# Data to use:
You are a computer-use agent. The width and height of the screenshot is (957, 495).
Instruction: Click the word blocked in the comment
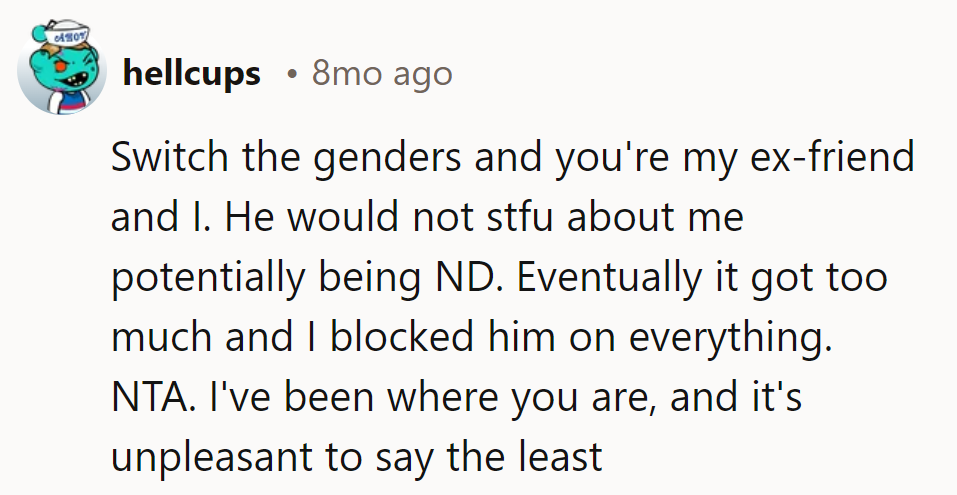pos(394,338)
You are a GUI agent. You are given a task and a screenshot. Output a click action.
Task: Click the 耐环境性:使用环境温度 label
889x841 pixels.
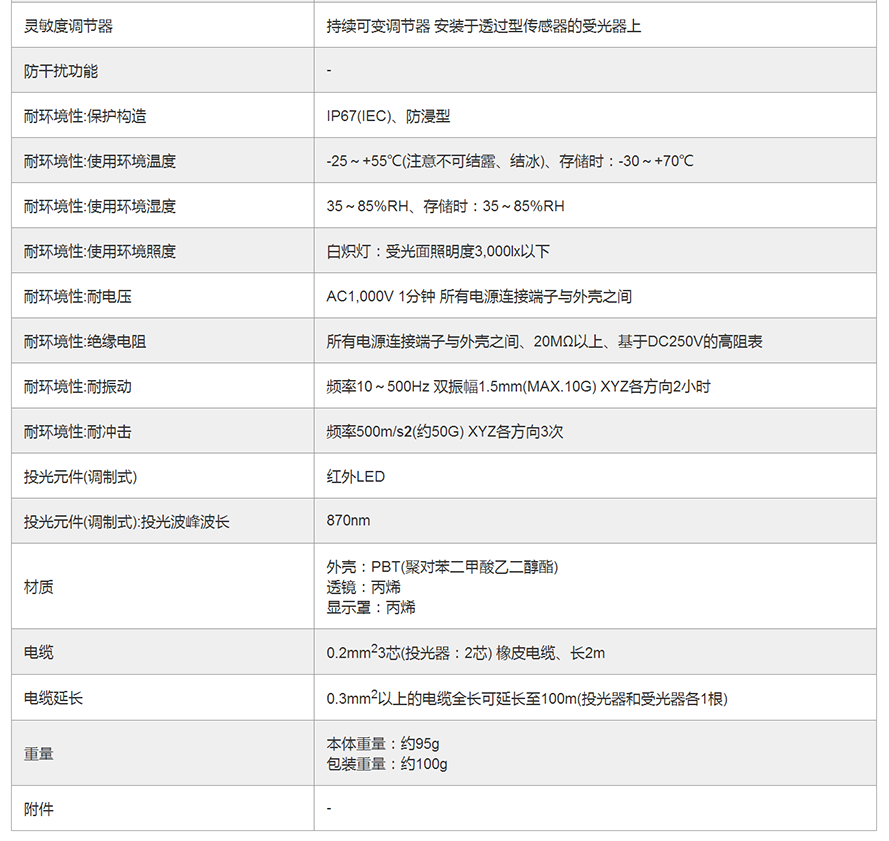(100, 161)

* * *

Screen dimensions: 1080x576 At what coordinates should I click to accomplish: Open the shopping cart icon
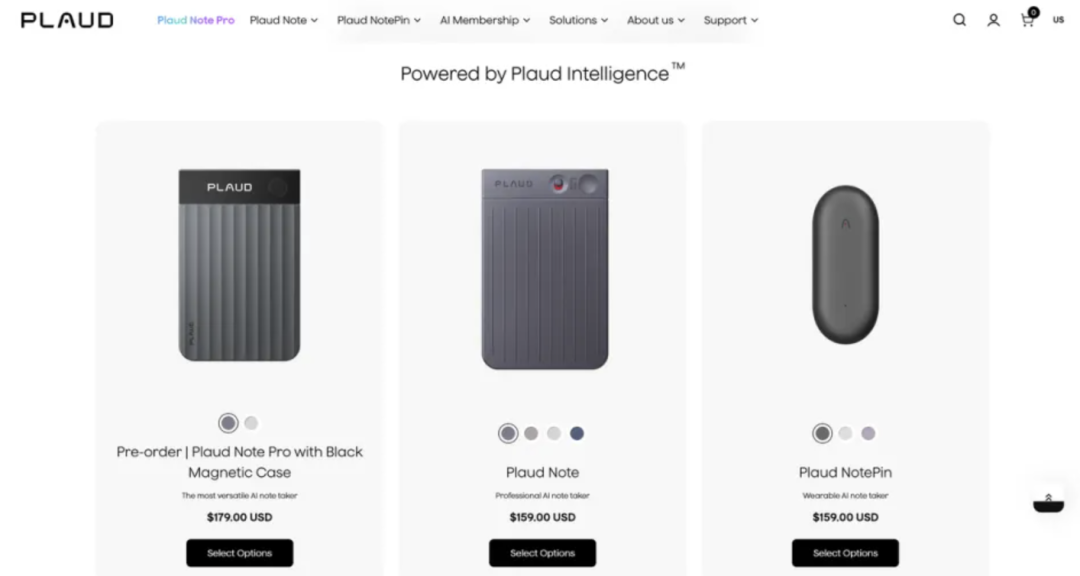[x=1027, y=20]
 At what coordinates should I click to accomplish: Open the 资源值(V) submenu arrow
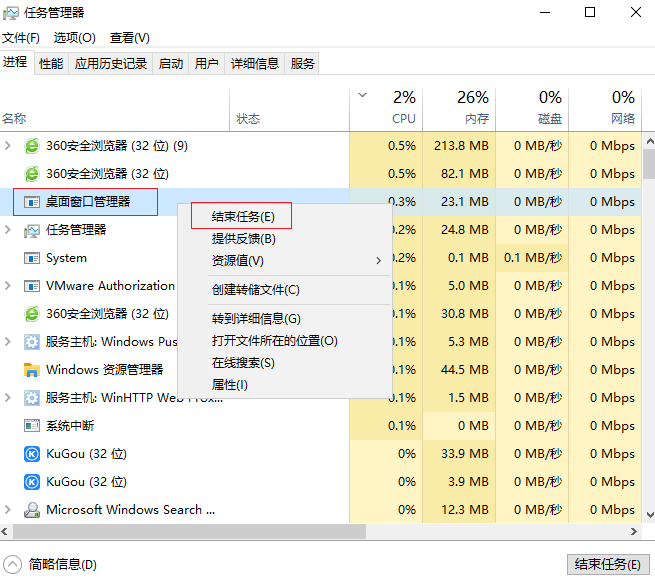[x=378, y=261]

* * *

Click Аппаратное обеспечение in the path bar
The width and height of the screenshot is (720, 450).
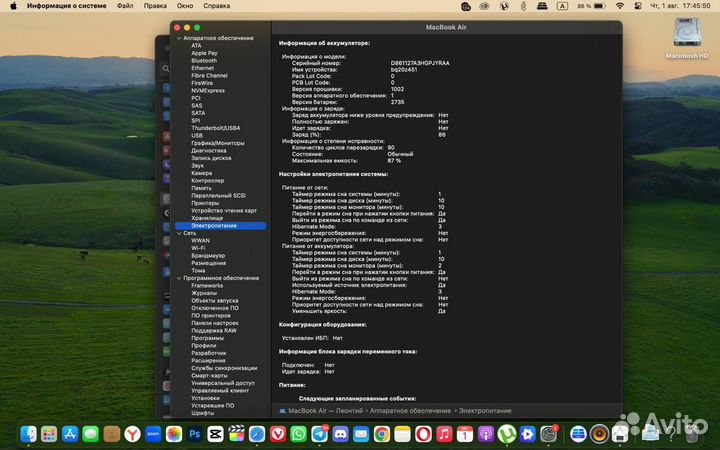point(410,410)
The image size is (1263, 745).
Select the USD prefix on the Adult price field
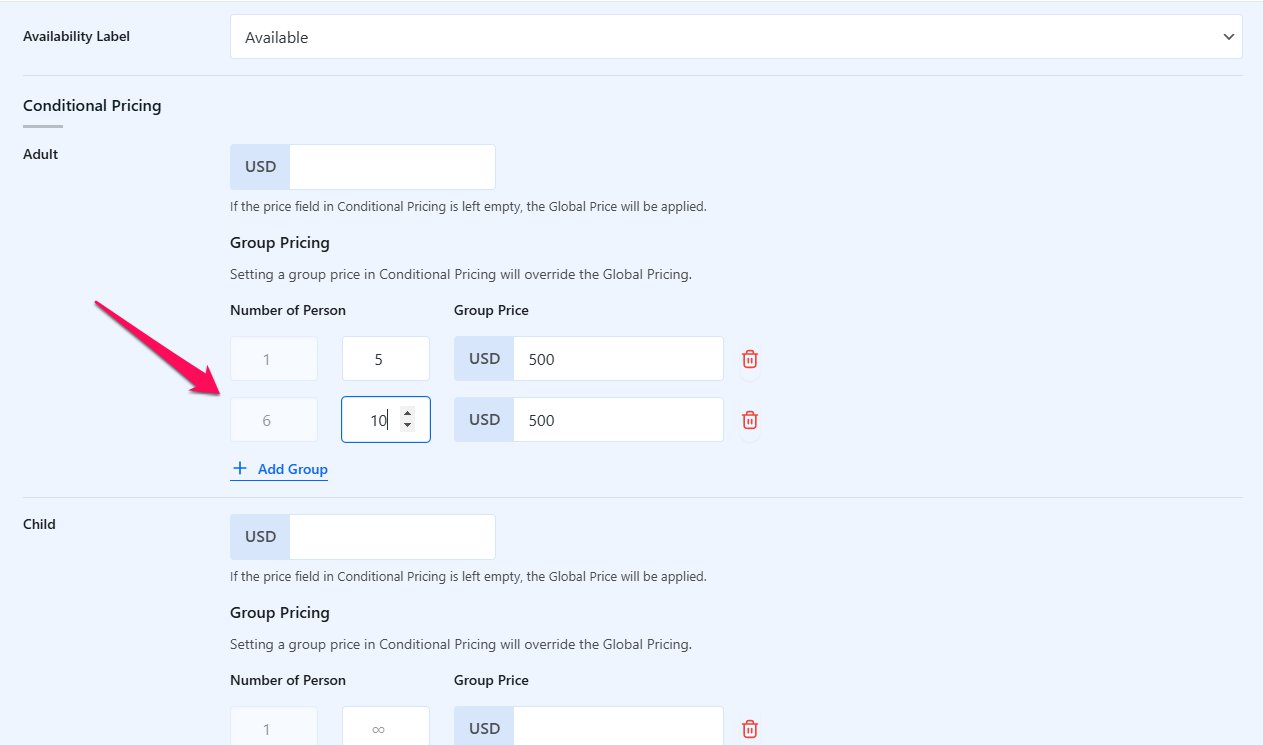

# Exercise requirements:
Print the part of the listing above that opens with the line containing "You are a computer-use" and closes with the line containing "You are a GUI". Copy it exactly, both ends included, and omit the pictures.

# Worked solution:
You are a computer-use agent. The width and height of the screenshot is (957, 495).
Instruction: Click the word blocked in the comment
pos(394,338)
You are a GUI agent. You are given a task and a screenshot. Output a click action.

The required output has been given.